··· Data records
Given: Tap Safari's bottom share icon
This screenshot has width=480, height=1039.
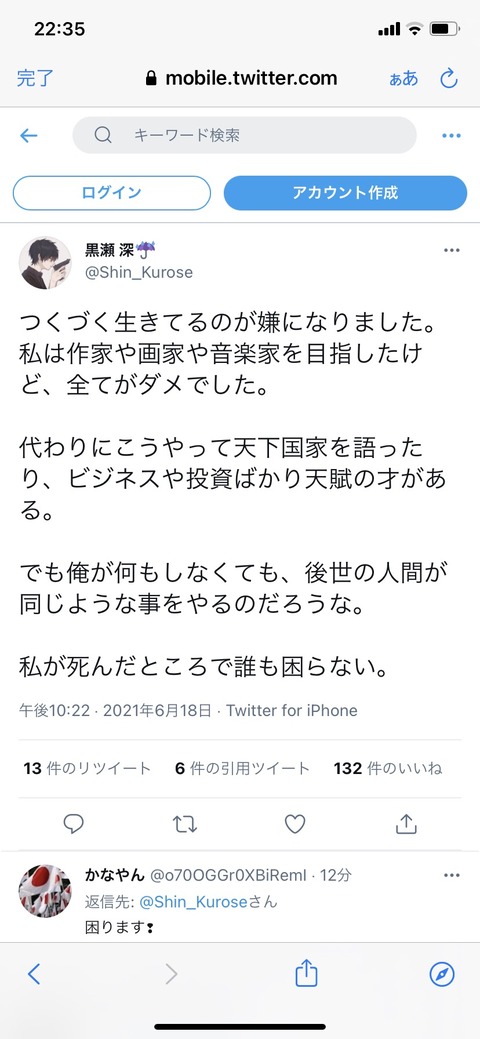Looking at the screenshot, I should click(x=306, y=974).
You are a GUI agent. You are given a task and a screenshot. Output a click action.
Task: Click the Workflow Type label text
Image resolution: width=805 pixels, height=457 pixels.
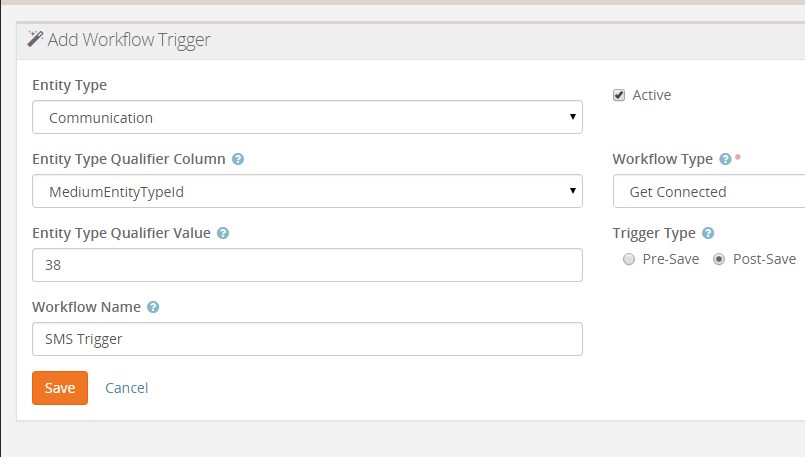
······
◆ What you should do: Every record above must be copied exactly; none of the pictures belong in the copy.

◆ Answer to the problem:
Given: Tap Safari's bottom share icon
This screenshot has width=480, height=1039.
Looking at the screenshot, I should click(x=306, y=974).
You are a GUI agent. You are given a task and a screenshot. Output a click action.
Task: Click the Workflow Type label text
Image resolution: width=805 pixels, height=457 pixels.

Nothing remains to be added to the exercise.